§ **Data for this exercise**
++++
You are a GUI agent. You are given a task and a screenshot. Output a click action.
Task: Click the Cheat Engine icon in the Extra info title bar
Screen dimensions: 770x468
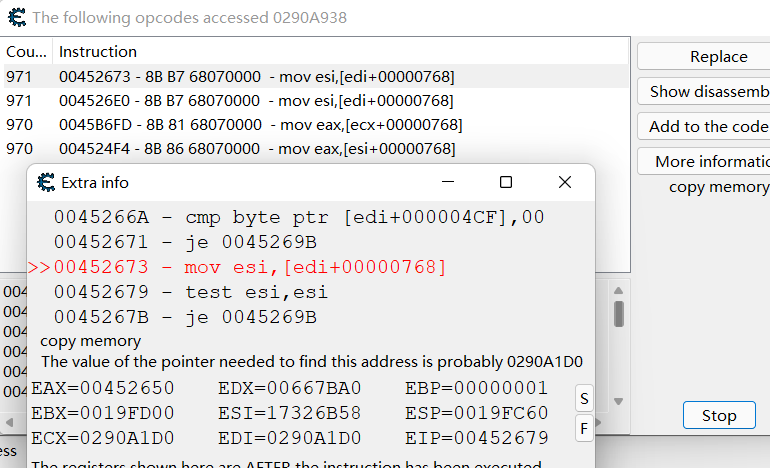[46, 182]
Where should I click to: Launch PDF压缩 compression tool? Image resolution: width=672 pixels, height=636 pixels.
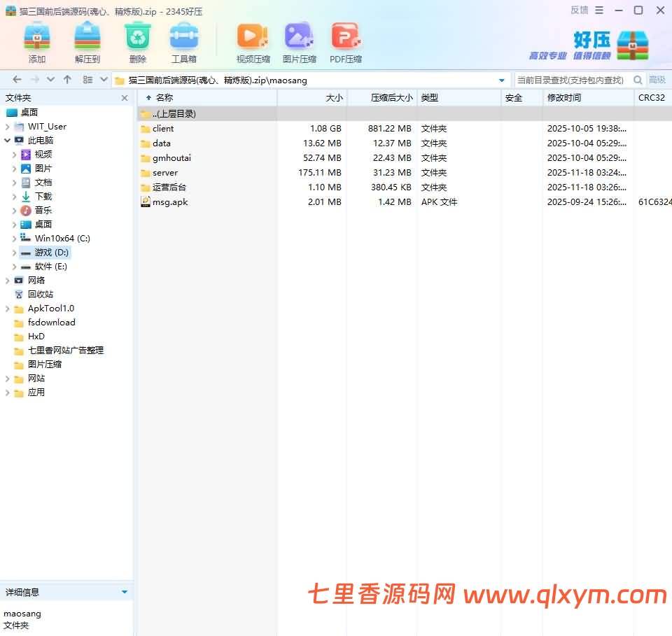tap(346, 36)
++++
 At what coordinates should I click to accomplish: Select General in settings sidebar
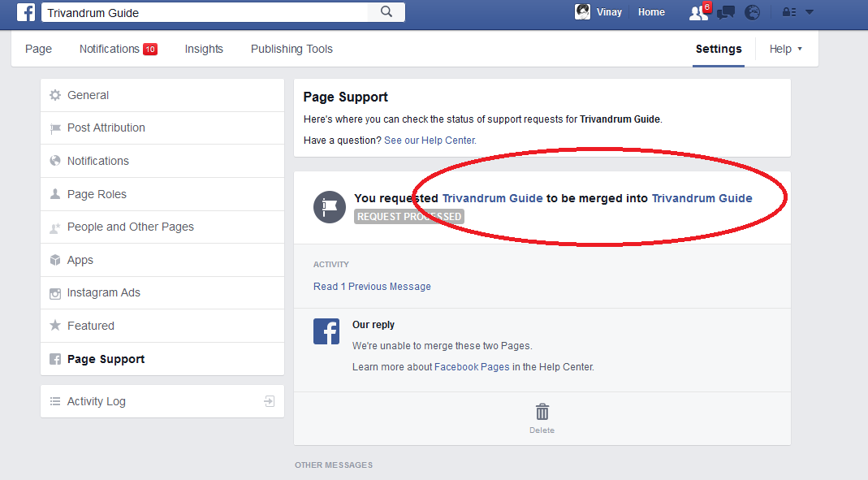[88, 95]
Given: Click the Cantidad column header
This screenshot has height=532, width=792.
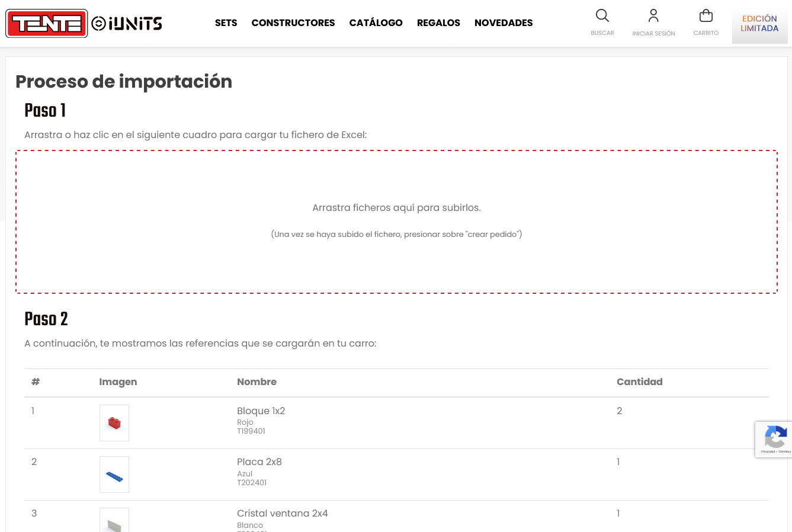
++++
§ **Task description**
Select and copy every line from the records that includes the word "screenshot".

§ **Result**
You are a GUI agent. You are given a task and a screenshot. Output a click action.
This screenshot has height=532, width=792.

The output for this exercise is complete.